Идет ли здесь речь о правых и левых? Имеет ли смысл такое деление? Каждый раз, когда задаешься этим вопросом, как говорил в 1931 г. философ Ален (настоящее имя Эмиль-Огюст Шартье), первое, что приходит на ум, — это то, что такой вопрос задает человек, не принадлежащий клевым… В то же время известный критик Альбер Тибоде указывает на мотивы принадлежности к тому или другому лагерю: «Если вы верите, что рождение, состояние, социальное положение дают вам право на управление, если вы считаете, что обществу, для того чтобы хорошо функционировать, необходимо руководство со стороны общественной власти, то вы принадлежите к правым: Церковь с этой точки зрения принадлежит к правым, поскольку лишь в Боге признает она источник верховной власти». В первом номере журнала «Эспри», вышедшем в 1932 г., философ Эммануэль Мунье писал, что духовные ценности необходимо разделять на два потока. «Благотворительность — справа, вместе с Академией, религией, военным министром, писателем-монархистом Полем Бурже, душой, латинским языком, либеральной экономикой, нотариусами и семьями; правосудие — слева, вместе с Пикассо, чиновниками, социальной гигиеной, господином Оме[346], феминизмом, свободой и экспериментальной психологией… Но какая связь между нотариусом и благотворительностью, между войной и душой, между господином Оме и психологией?»
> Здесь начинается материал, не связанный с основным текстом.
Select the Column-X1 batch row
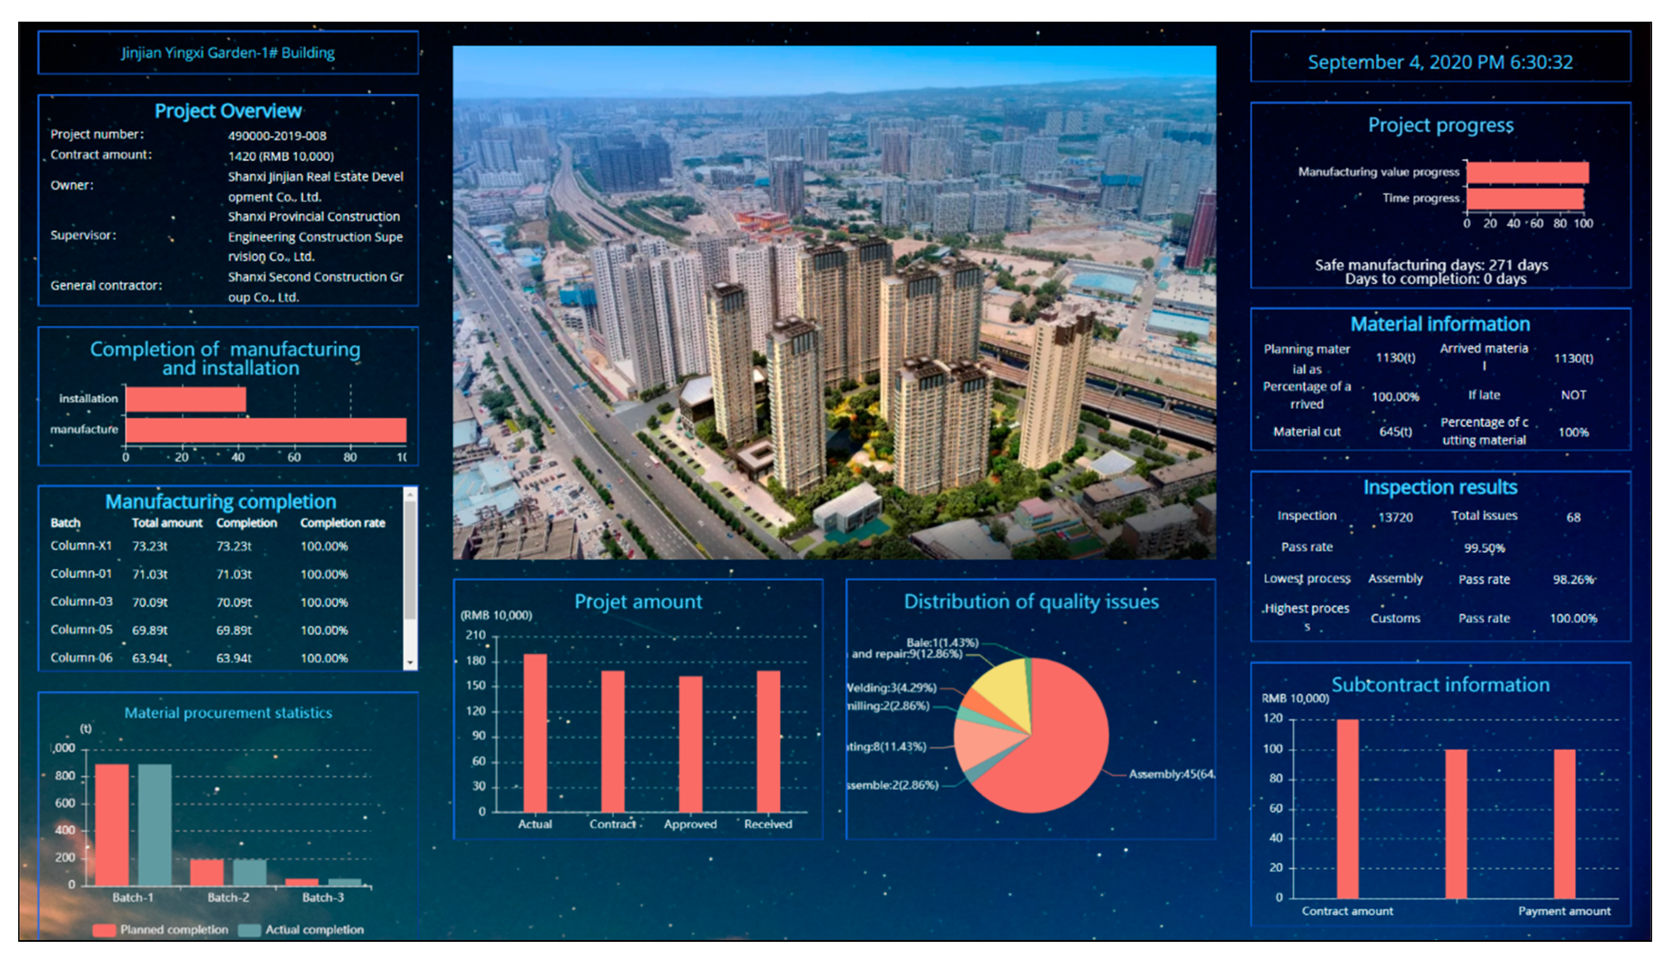The width and height of the screenshot is (1668, 960). tap(81, 546)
Таким образом, существует набор некоторых позиций, причем спорных; имеющиеся идеологические основы политических партий также сеют сомнения. В конце XX в., пережившего фашизм, который не относил себя ни к левым, ни к правым, появились «зеленые»; они тоже заявляли, что не причисляют себя «ни к левым, ни к правым», а затем стали в ряды левых. Недавно адепты идеи суверенитета, выходцы из голлистской ОПР также говорили, что они ни левые и ни правые, как и голлисты в самом начале; а разве они не перешли к правым? Для большей сумятицы не стоит ли вспомнить, что право голоса женщинам даровал де Голль, СМИГ был введен правым правительством Жоржа Бидо, СМИК — министром труда — центристом Жозефом Фонтане при Помпиду, закон о легализации абортов — близкой к центристам Симоной Вей, минимальный реабилитационный доход (РМИ) — при социалисте Мишеле Рокаре, не говоря о социальных или прочих законах, принятых во Франции после тяжелых политических и социальных кризисов, в 1936 или 1968 гг.?
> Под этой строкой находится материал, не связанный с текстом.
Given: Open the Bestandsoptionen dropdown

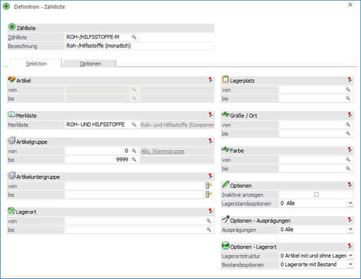Looking at the screenshot, I should 350,265.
Более того, раскол на левых и правых исчезает в наиболее драматичные моменты истории XX в., поскольку политические руководители не демонстрировали линию поведения, соответствующую идеям, которые, как считалось, они воплощали. Таким образом, в 1914 г. политическая ось правые — левые — левые экстремисты (консерватизм — реформа — революция) пересекается с другой: милитаризм — национализм — пацифизм. Антимилитарист и пацифист Гюстав Эрве оказался сторонником войны, антиреволюционером, в то время как «буржуа» Жозеф Кайо показал себя сторонником мирного компромисса. Другое сочетание, напоминающее, однако, первое, встречается во Франции накануне Второй мировой войны, когда парламентский мир под угрозой противоположных друг другу фашизма и коммунизма переходит от игры в левых-правых к разделению на пацифистов и милитаристов. Независимый депутат от правых Поль Рейно оказался в одном лагере вместе с социалистом Леоном Блюмом, а Пьер Лаваль — с Марселем Деа, причем оба они начинали как левые, а закончили как правые.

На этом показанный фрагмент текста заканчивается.